On Arthur Sze
While Australia continues to dither about the establishment of a poet laureate for this land of many poetries, the United States——in the midst of a growing demonstration of what happens politically when the kinds of truth poetry speaks and the kind of values it speaks for are trashed and disparaged——has managed to find one of the great living poets, Arthur Sze, and appoint him its twenty-fifth poet laureate. I’m glad for Arthur, whom I have spent some time with in China, and whose work I admire, and I am glad for the States and the world, that such a humble, kind, fastidious man will be for the next two years one of the champions of the quiet revolution that poetry is. The poet laureate in the US is officially a consultant of the Library of Congress, and the executive branch has no influence, formally, over the appointment. So, well done to the library and to congress for this decision that so manifestly practises the independence of mind, the openness of heart, the courage that are being tested in the US and the world right now.
Arthur, born in New York to parents who’d immigrated from China, is known to most of us through his poetry and his accomplishments as an elder in this literature. He’s published twelve, I think, volumes of poetry and a recent selection of his prose on the craft. He served from 2012 to 2017 as chancellor of the American Academy of Poetry.
The role of the laureate is to promote poetry, its writing and reading and value, during what is mostly a two-year term. Arthur has let us know he’s concentrating during his tenure, on translation of poetry from many languages. Such a selfless and democratising mission. Which I share with him. Think how much poorer each of our minds and imaginations and morals would be already, notwithstanding the glory of poetry in our mother tongue, if poets and scholars had not dedicated themselves to bringing the poetries of other languages to us in our own.
I have many memories of meeting and travelling with Arthur (along with Carol Moldaw, fellow poet, and Arthur’s wife) in China in 2023. The first is of being introduced to him in a hotel lobby in Xining, in Qinghai Province and trying not to betray my star-struckness, only to find that all his conversation wanted to be about me and a new translation of my work into Chinese (his mother’s tongue but not his mother tongue). His energy is very gathered and his way humble but clear. Another memory is of hearing him speak so simply and succinctly, unlike some of the other scholars and poets from around the world, to the theme of “the first duty of the poet is to return home.” His dignity, humility and grace in the home of Jidi Majia, our host, an Yi man, and one of China’s foremost poets, encouraged me to contend somewhat with Jidi’s premise and to suggest “The first duty of the poet is to use one’s writing to see justice done to life as it is lived, to carry on traditions of life-affirming witness and wakefulness, and to return with one’s poems the gift of one’s own life.”

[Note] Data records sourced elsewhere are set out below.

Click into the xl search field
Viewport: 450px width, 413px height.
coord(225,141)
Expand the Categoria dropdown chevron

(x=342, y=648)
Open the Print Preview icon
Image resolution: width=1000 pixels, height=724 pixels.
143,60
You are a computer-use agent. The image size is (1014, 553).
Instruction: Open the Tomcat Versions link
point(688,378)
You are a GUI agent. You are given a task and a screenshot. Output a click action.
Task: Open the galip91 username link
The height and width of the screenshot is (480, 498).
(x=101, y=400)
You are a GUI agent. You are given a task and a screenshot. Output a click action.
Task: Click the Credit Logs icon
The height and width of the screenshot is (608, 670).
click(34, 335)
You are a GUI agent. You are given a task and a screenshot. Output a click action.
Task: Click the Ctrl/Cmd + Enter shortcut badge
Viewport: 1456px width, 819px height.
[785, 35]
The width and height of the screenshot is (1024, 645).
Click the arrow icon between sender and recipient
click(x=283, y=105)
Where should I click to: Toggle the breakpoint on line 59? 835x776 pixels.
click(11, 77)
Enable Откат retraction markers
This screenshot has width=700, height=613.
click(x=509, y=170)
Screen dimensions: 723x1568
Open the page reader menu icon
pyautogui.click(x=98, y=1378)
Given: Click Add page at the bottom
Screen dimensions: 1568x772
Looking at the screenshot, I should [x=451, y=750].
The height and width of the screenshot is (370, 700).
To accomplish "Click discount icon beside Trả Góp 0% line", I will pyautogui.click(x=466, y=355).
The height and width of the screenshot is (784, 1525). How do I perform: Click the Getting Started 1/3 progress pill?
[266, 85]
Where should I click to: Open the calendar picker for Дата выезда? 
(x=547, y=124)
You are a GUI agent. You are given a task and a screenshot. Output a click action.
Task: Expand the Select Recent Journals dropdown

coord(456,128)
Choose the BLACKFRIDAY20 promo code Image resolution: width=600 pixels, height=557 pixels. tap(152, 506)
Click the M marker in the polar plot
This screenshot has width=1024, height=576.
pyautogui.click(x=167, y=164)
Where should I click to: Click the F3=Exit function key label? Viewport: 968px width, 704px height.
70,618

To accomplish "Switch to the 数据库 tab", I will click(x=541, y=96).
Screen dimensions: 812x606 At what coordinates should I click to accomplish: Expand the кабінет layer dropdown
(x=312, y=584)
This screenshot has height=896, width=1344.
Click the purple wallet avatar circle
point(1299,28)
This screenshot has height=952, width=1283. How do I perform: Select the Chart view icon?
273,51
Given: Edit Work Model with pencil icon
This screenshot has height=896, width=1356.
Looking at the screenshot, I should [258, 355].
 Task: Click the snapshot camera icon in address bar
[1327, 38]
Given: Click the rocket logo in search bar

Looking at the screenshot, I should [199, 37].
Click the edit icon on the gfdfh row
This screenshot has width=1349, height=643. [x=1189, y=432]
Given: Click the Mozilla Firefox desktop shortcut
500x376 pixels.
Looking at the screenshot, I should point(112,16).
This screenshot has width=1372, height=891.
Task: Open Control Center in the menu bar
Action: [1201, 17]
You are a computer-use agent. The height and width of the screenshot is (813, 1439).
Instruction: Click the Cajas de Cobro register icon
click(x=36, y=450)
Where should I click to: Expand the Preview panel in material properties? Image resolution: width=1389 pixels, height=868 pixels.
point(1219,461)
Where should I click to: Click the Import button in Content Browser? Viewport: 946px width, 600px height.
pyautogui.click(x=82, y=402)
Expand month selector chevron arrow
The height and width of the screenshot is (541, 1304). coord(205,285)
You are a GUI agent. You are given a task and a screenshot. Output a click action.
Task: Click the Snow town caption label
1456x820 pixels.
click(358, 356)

Then on a fast train through the muntains and across the many rivers of Sichuan, from Chengdu to Xichang, this memory. I am reading Arthur’s book Sight Lines, which he has signed for me, as ancient China streams past. In the seat in front, Arthur Sze rises to reach into the overhead lockers for an oranges for him and Carol. “Oh,” he says, seeing me looking up, “I have been reading your book” and he names a couple of poems and he quotes a line of mine back at me. And I hold up his book and quote a line of that to him, and he nods, pleased: Arthur Sze, chancellor emeritus of the Academy of American Poets, soon to be (as it happens) the twenty-fifth poet laureate of the United States, standing there on his seat, holding on to the overhead luggage bays with one hand, and smiling with oranges in his free hand, while the landscapes of his parents’ homeland tear past, smudged like a photograph taken in haste.